I met with my thesis advisor a few days ago, and we rehashed some of the details of my proposed project. He seems very excited (as am I ), and I am honored that he thinks I can handle it (I’ll explain details later, but it’s probably much more than a 15-credit master’s thesis). He’s so confident, in fact, that he has mentioned more than once at the end of such meetings the possibility of future Ph.D. study. As a lifelong student and one who finds most comfort in a university library (which, little did I know, doesn’t actually exist here on Gotland), this idea naturally excites me. But what really makes me excited is the fact that I’m already making him proud. At that moment, a very juicy carrot dangles in front of me, and I don’t want to do anything that might hurt my chances of taking a bite.

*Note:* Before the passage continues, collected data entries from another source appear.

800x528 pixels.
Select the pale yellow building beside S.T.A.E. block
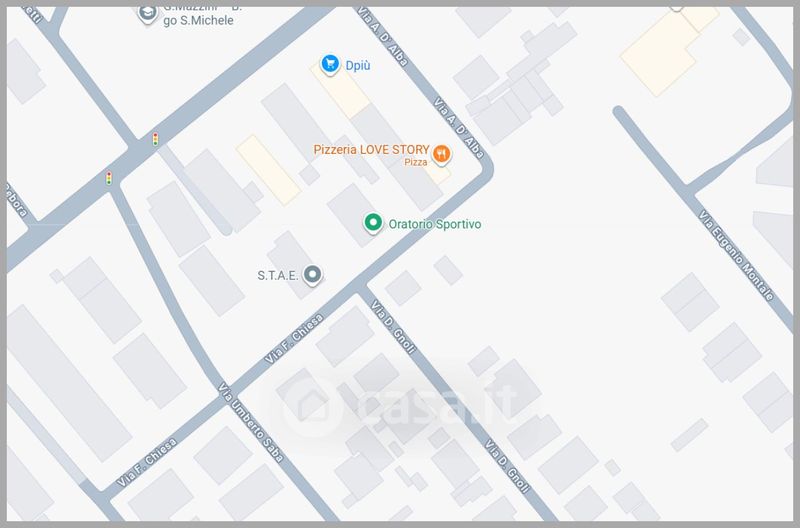click(268, 170)
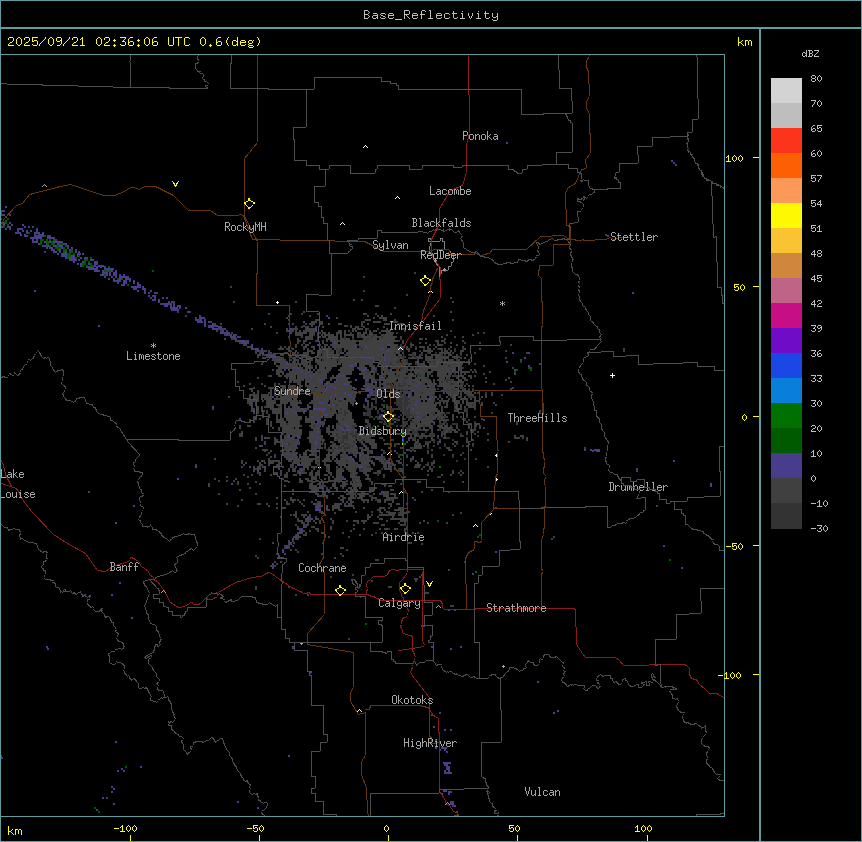Click the green 20-30 dBZ legend swatch
Viewport: 862px width, 842px height.
tap(786, 415)
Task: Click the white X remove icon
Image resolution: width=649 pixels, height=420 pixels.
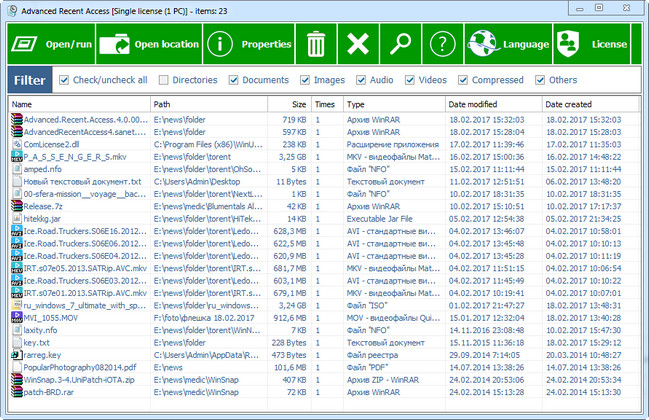Action: pyautogui.click(x=358, y=44)
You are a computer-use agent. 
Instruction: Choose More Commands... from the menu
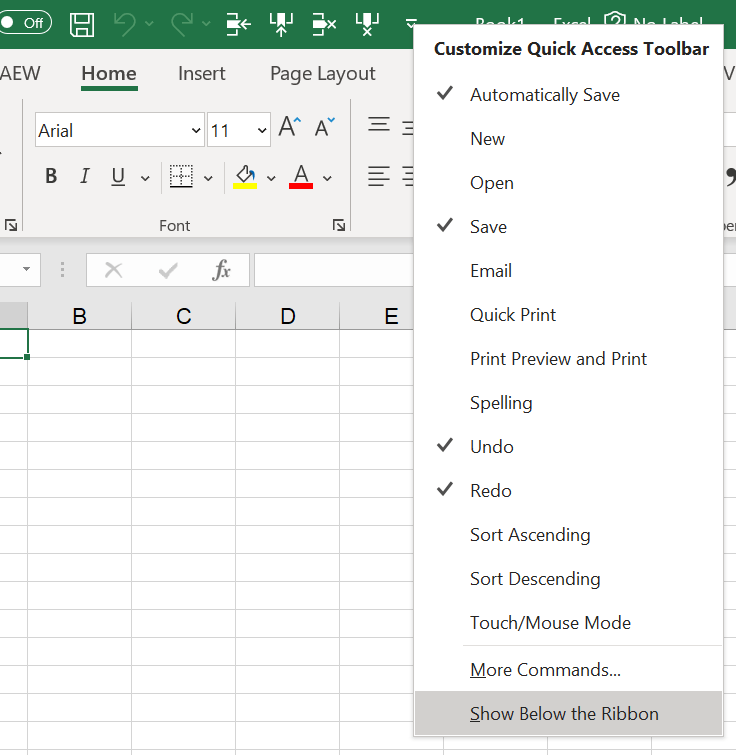click(x=545, y=670)
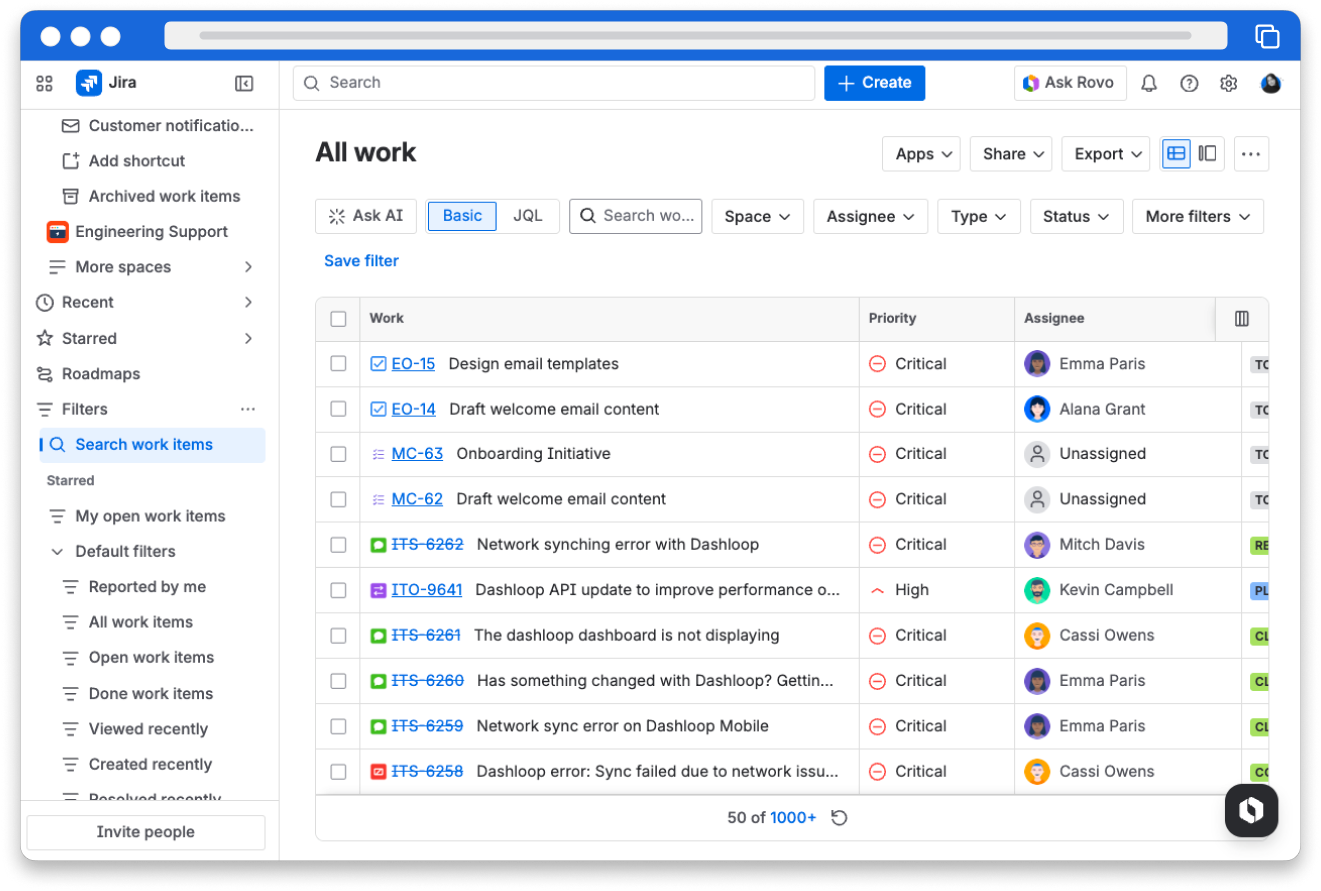Click the blue Create button

874,83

So I respond that I will keep it on the table as an option. I can’t deflate his hopes now. But in the back of my mind, I know this is almost completely untrue. Yes, I do hope to go back to school to do Ph.D. research in the future, but I have firmly made up my mind to spend some time in the industry. I still have absolutely zero work experience in the fields of science, technology, engineering, or project management, and that is a problem if I want to pursue my goals of developing wind energy. While I have been learning mind-boggling amounts of new information here, there is an inevitable limit to what I can gain in an academic setting. The nuances and integral facets of the industry can only be learned by actually working with them first hand.

When I left my advisor’s office, I admonished myself for being so disingenuous, but I also doubted myself with the excitement of the alternate future. Yet, one of the habits I have striven to cultivate is the value of my word. I have committed to returning to the United States to add to the force that is building perhaps the most important renewable energy system. I will not go back on this one.


As you can imagine, my mind is a bit muddled right now. I’m sure I have more impactful statements to write about right now, but I’ll leave it here for now. For those who are interested in updates, here are a few.

The thesis project is shaping up nicely. We’ve pinned down some more details of the project itself, and the conversation with the company I hope to intern with during the project has been receptive. We’ll speak more with them when my advisor returns from holiday early next month.

This term is shaping up to be much lighter than the last one, which is necessary due to the impending project and planning for my future entry into the American market. It has been a tough return to work after a full three weeks of not-studying (I can’t say it was properly resting), but our new course in wind power grid integration has exposed me to the (esoterically) fascinating subject of energy markets. I’m actually far too excited about it, but it keeps me going.

That’s all for now. Thanks for reading.